Plainly alerted by the sound of Gelimer’s voice, the Lord-
Amir
Leofric suddenly bellowed out loud, his voice blaring in the low-roofed tunnel: “You must ask her! Ash! Ash!”
A dribble of earth fell down between planks, touching his face, and he winced and wrenched himself back with a cry. Panting, he fixed his gaze on Ash.
“Tell my lord the King-Caliph!
Tell him.
The stone of the desert has souls! Great voices speak, speak through my Stone Golem, and
she
has heard them, and
you
have heard them—” Leofric’s voice lost depth. His face saddened. “How can you let this petty war keep you from speaking of such danger?”
“I—” Ash stopped. Floria’s shoulder was pressing against hers, hard against her backplate; and de Vere had one thoughtful hand to his mace’s grip.
“Tell him!” Leofric yelled. “My daughter betrays me, I am asking you – begging
you
—” He wrenched both arms free of the priests, stood for one second, then raised his head and stared straight at Ash. “The Empire is betrayed, we’re all to die soon, every man of us, every woman, Visigoth or Burgundian –
tell my lord Caliph what you hear.
”
Ash became aware again of Gelimer’s intense stare. She looked away from Leofric; took in all the Visigoth group, the foreign envoys; stood for a moment in a complete state of indecision.
The faintest hiss came from the Greek Fire globes. Violante, cuddling her rat, looked up from under her chopped-off hair at Ash, her expression unreadable. The adult woman-slave began to pick at the girl’s tunic, dribbling without wiping her wide lips, and whining like a hound.
“Okay.” Ash rested her hands on her belt, a few inches from sword and dagger. With a sense of immense relief, she said, “He might be mad, but he isn’t crazy. Listen to him. He’s telling the truth.”
Gelimer frowned.
“There are—” Ash hesitated, choosing words with care. “There are great pyramid-golems in the desert, south of Carthage. You saw them when we rode there, Lord Caliph.”
Gelimer’s lips twitched, red in the nest of his beard, and he stroked his hand across his mouth. “They are monuments to our holy dead. God blesses them now with a cold Fire.”
“You saw them. They’re made of the river-silt and stone. Stone. Like the Stone Golem.”

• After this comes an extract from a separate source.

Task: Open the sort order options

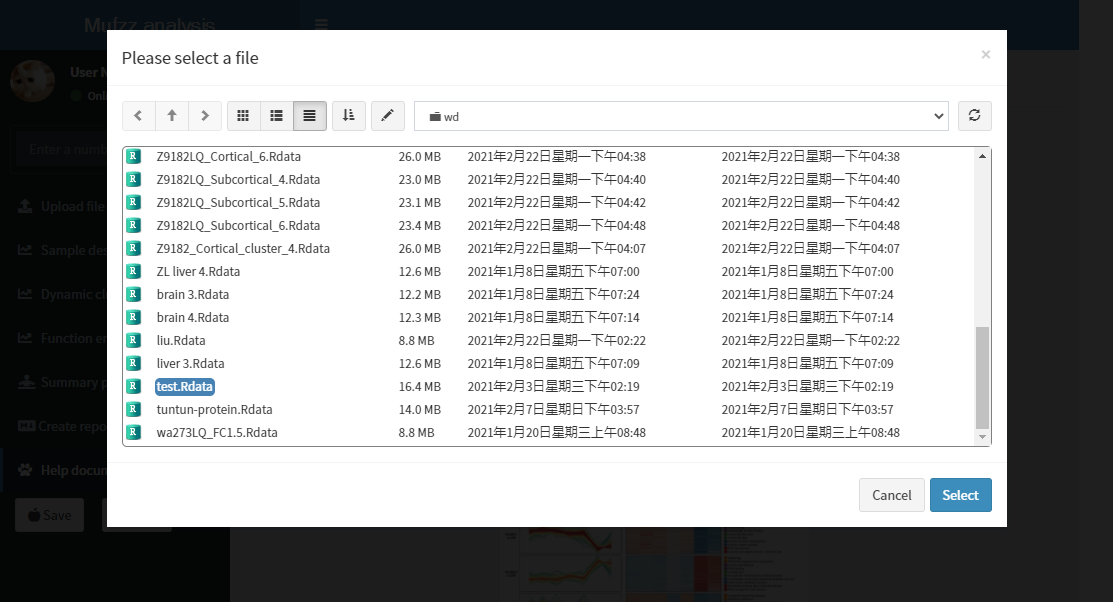Action: coord(349,116)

He shook his head. “Nonsense.”
“No, not nonsense. Your
amir
Leofric’s right. I’ve heard them. It’s their voices that have spoken to you through the Stone Golem. It’s their advice that has brought you here. And believe me, they don’t care about your Empire!” With a curious sense of release, she nodded towards the white-haired Visigoth lord. “
Amir
Leofric isn’t crazy. There are devils out there – as far as we’re concerned, they’re devils. And they won’t rest until the whole world is as cold and dead as the lands beyond Burgundy.”
She had little hope of convincing him. She saw from his face that she probably had not. Nonetheless, she felt the release in herself: simply to be able to speak of it aloud. From behind the ranks of Janissaries, she watched Gelimer, and he could not look away from her.

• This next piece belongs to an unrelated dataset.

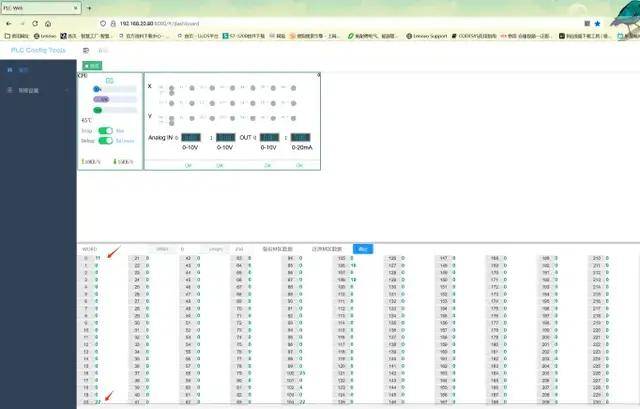Open a new browser tab with the plus icon

pos(89,7)
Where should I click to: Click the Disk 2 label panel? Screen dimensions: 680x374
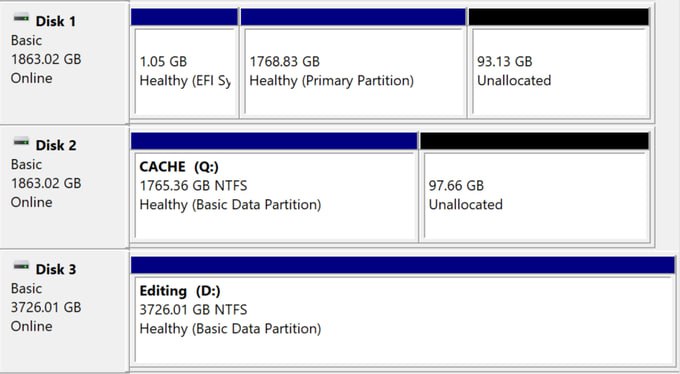pos(64,187)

“Which is the more likely?” he said. “That this talk of devils is true, when we so plainly have God’s visible mark of favour? Or that House Leofric has some factional plot against the throne? Which his slave-general joined, at his command. And now you. Captain Ash, you should have died in my court, dissected for the knowledge you would bring us. That is how you will die, when I have taken Dijon.”
“When,” Ash remarked dryly.
Florian, at Ash’s side, interjected, “Lord-Caliph, she’s telling you the truth. There are golems in the desert. And you’ve been fooled by them.”
“No. Not I. I have not been the fool.”